All-Star Tunnel Vision

For my first real content post I’d like to talk about something I call…
As even the newest guild ball players are aware, the captain of your team almost always has the biggest impact on your overall strategy, as well as how your game unfolds. This is particularly the case with some of the newer “all-star” season 2 captains such as Fillet and Hammer. There are also some good season 1 examples such as Obulus and Shark. Not only do these captains dictate the ebb and flow of the match, they also tend to drain a significant amount of influence. Tunnel-vision occurs when you are so incredibly focused on what your (or the opponent’s) captain is able to accomplish it diminishes other players on the pitch. As  you can imagine this can be a huge disaster as Guild Ball matches frequently do not go exactly according to your best laid plans.
A great example of this is a recent match I played as fishermen versus morticians. The fish list was a scoring team lead by Shark and the morticians brought a killing list lead by Obulus. I was able to plan for, and prevent, most of the significant Obulus traps throughout the game. I kept my momentum low, planned around who could be puppet mastered, and counter-attacked in all the right places. However I was so focused on Obulus and his stacks of influence I totally forgot about the unassuming Rage with his 1 influence. Not only did I forget about Rage once… but THREE TIMES. The first time Sakana was lured in with puppet master after retrieving the ball. I was fine with this because I had planned for it. As soon as Obulus took a swing I simply counterattacked and moved backwards wasting the rest of Obs stack of 1 or 2 influence. I felt so proud of my play I didn’t even realize Sakana was about to get hit by the Rage-Train. I also moved Angel off the line far enough to allow Rage the opportunity to charge her on the second turn. As the pace of the game continued, I made some tricky shark plays and lead him in a spot to score and be somewhat immune from Obs, but again, not immune from a Rage charge! Reflecting back on this game I realize the huge stack of influence is what lead me to totally ignore the possibility of devastating plays coming from another direction.

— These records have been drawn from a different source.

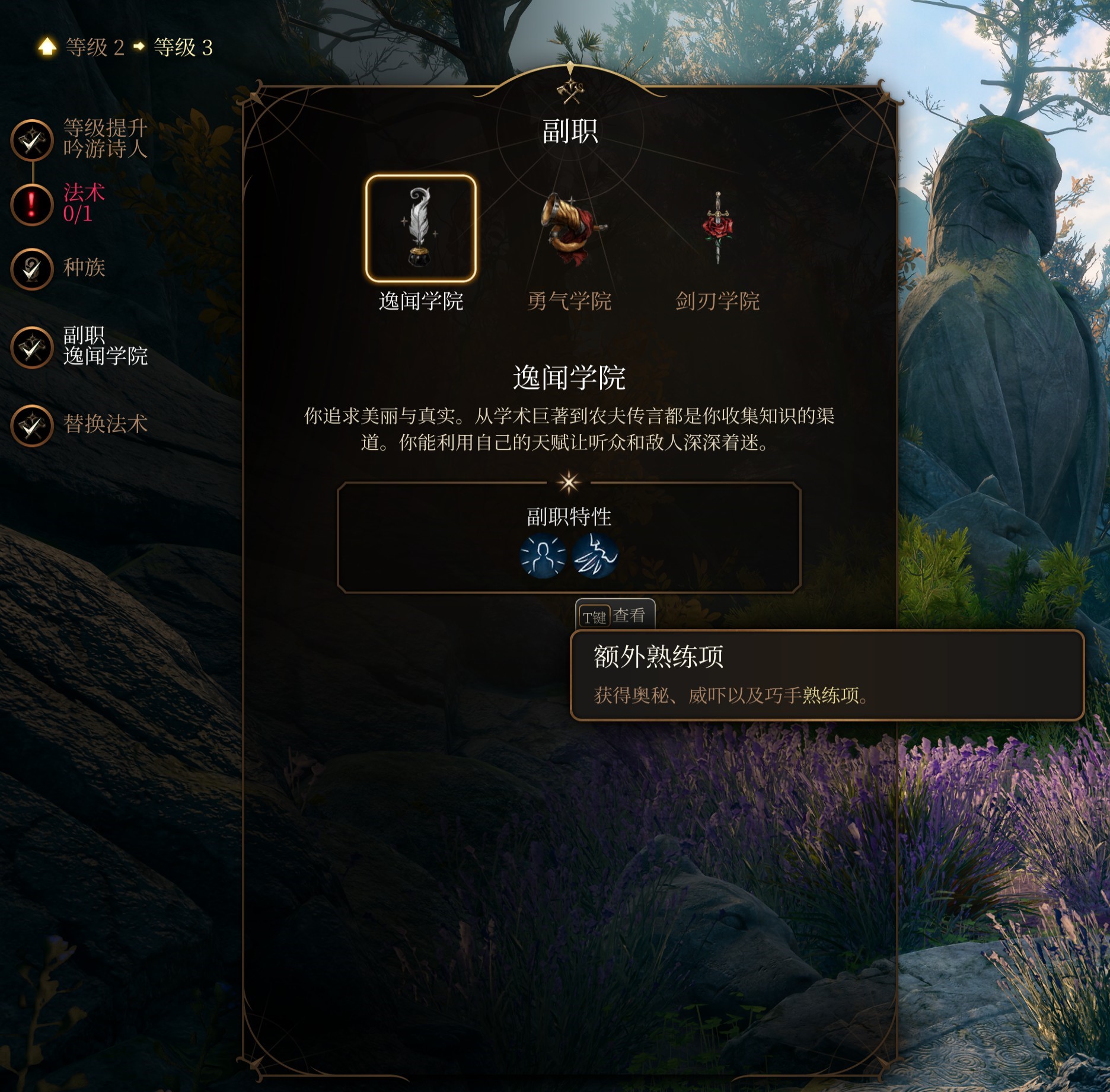The height and width of the screenshot is (1092, 1110).
Task: Open the 等级提升 吟游诗人 step
Action: click(79, 140)
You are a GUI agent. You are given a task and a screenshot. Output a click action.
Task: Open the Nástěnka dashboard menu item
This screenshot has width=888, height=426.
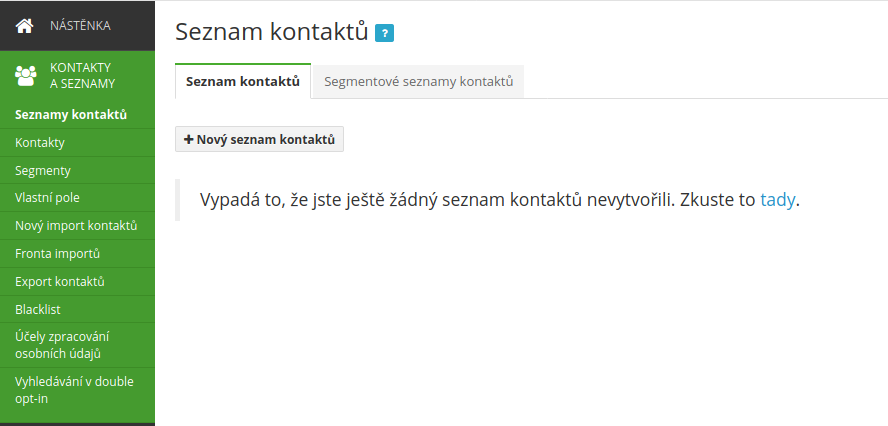(x=78, y=25)
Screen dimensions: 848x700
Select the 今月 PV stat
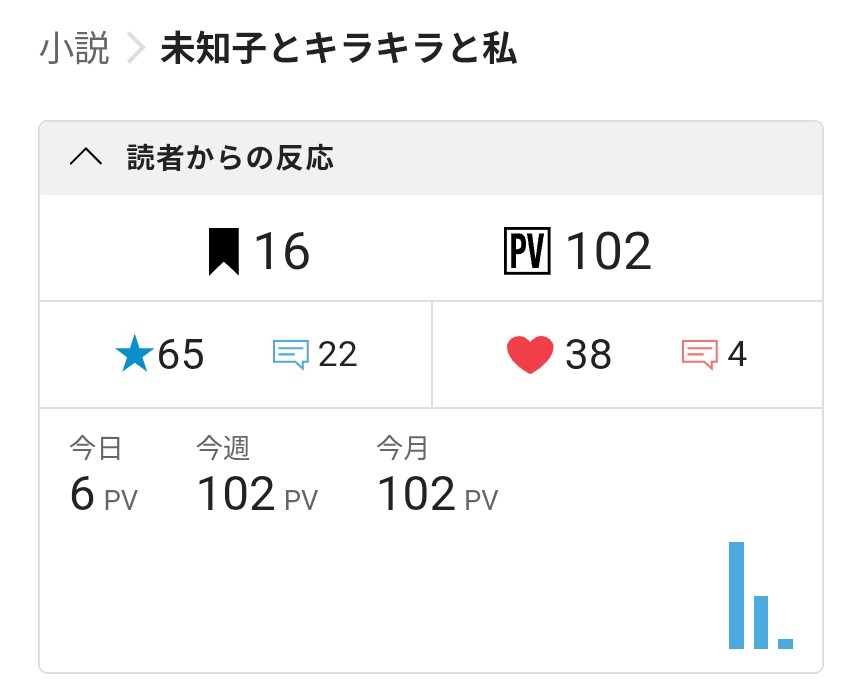[436, 477]
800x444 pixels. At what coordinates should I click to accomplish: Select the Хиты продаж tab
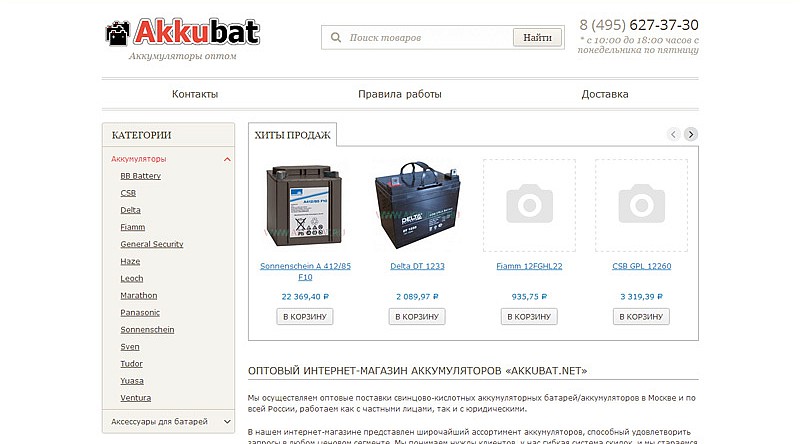[292, 135]
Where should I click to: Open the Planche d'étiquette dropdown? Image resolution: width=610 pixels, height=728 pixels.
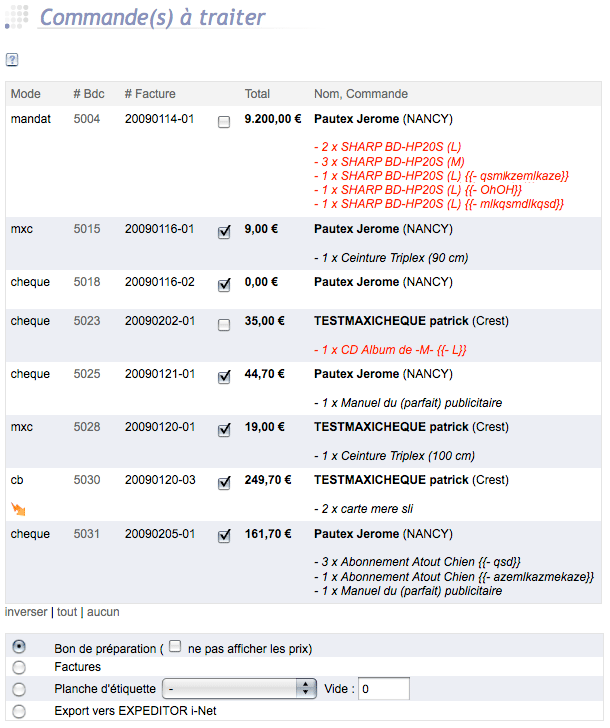(x=239, y=689)
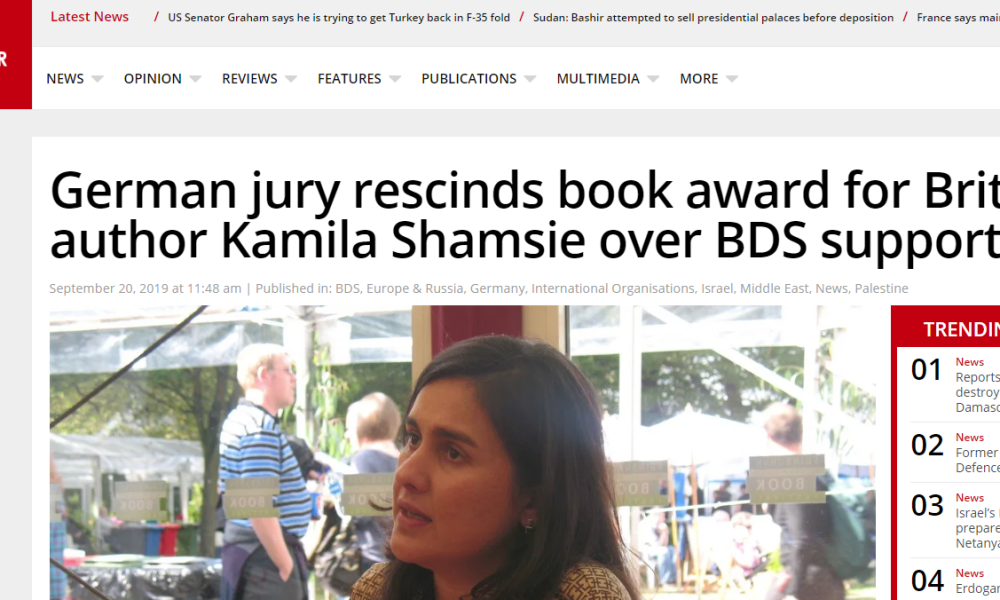
Task: Open the MULTIMEDIA menu item
Action: click(598, 78)
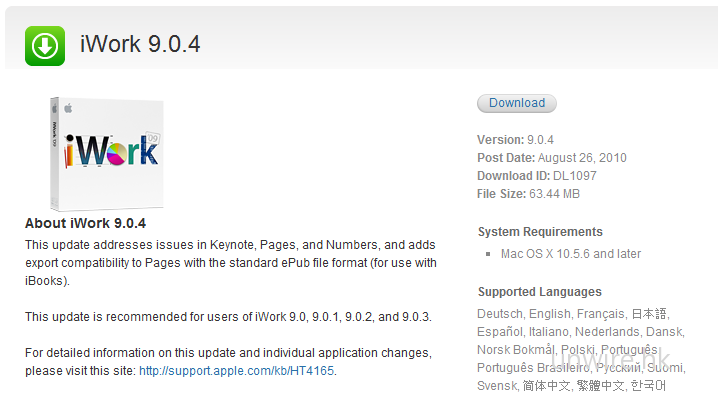Click the iWork '09 box image
This screenshot has width=718, height=408.
coord(106,152)
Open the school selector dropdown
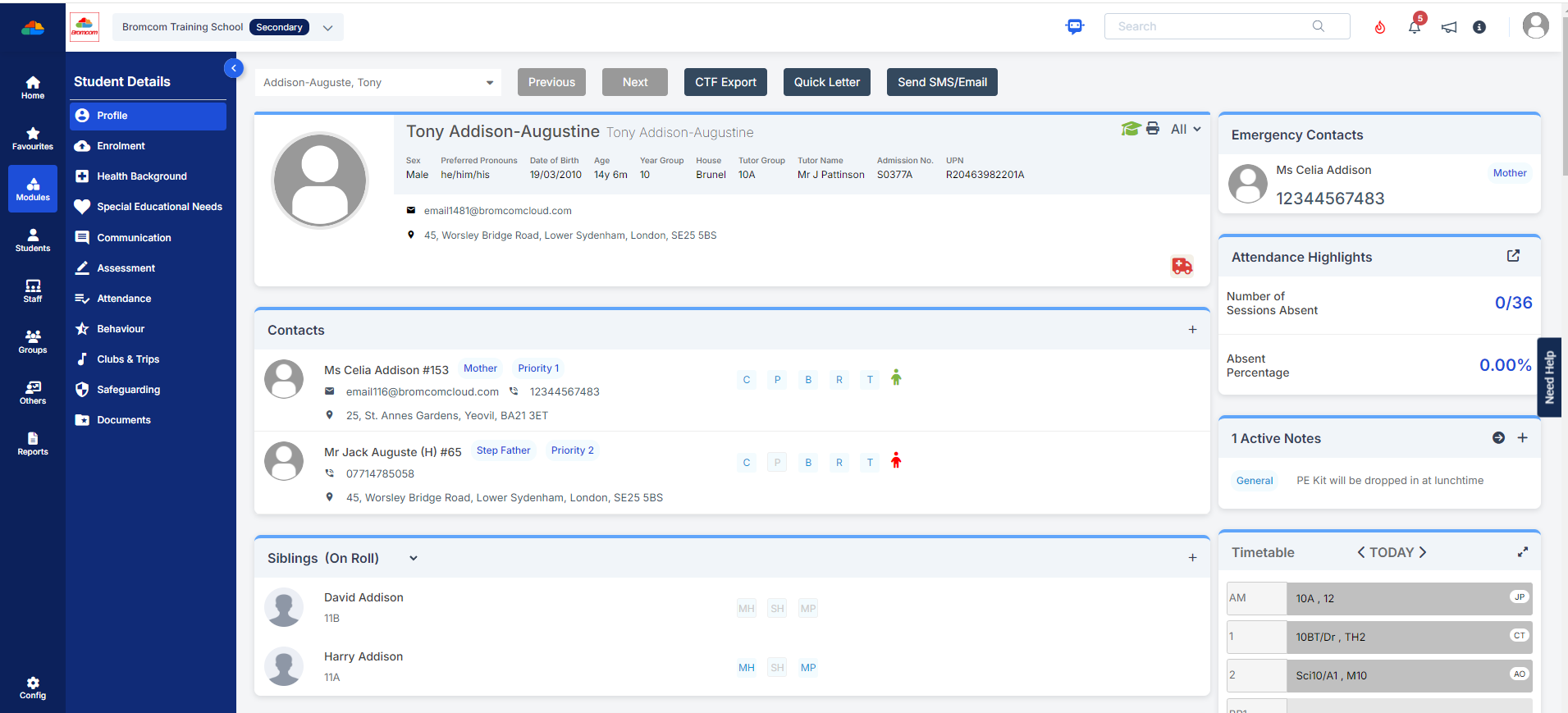The width and height of the screenshot is (1568, 713). (327, 27)
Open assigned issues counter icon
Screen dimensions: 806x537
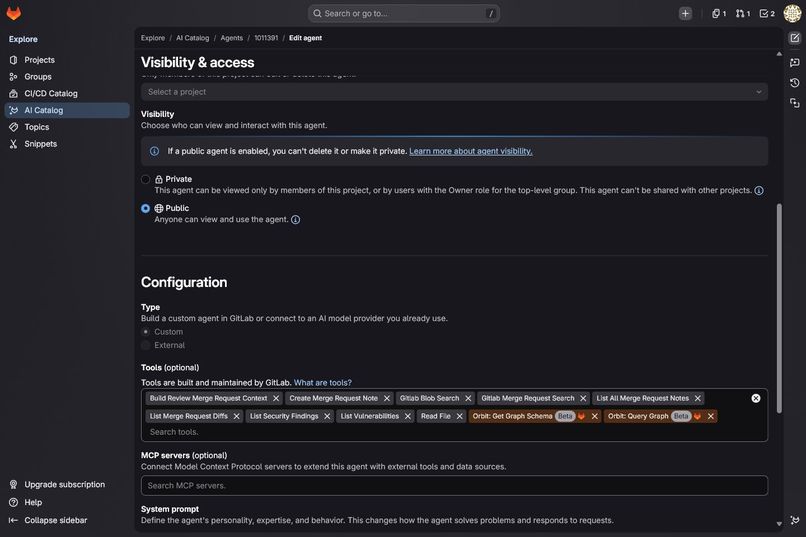pos(719,13)
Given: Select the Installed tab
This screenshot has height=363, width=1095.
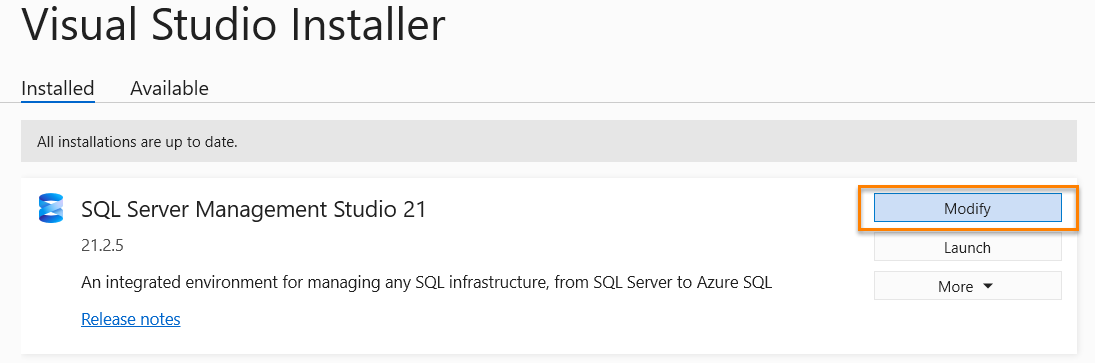Looking at the screenshot, I should (58, 89).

On the same level, I feel a lot of new fishermen players bring a team and simply make it out to be “The Shark Show”. His mobility and threat on the ball is so excellent many tend to simply let him do all the work. This mindset often places Shark in some very dangerous positions after he’s completed his task. I think a lot of this revolves around Tidal Surge simply being used as an expensive Where’d They Go. I’ve pointed out to several new players that Tidal Surge is often much more useful as a set up play. Quick Foot is criminally under-utilized as well. This is especially true on turn 1. Yes, Shark is an all-star. And yes, he can net you the majority of your VPs (Ha! Net.). But when you disregard his capacity to support you are simply spending extra influence which may in fact not be necessary. You can generate increased threat range, and therefore board presence,  on beaters such as Jac or Fangtooth. You can also turn already reasonable strikers to legends. Personally, I find Greyscales to be a great Tidal Surge/Quick Foot candidate since has natural goal threat is low for fish. The same can be said about Fillet. Quick Foot on Brisket is a game changer in my opinion.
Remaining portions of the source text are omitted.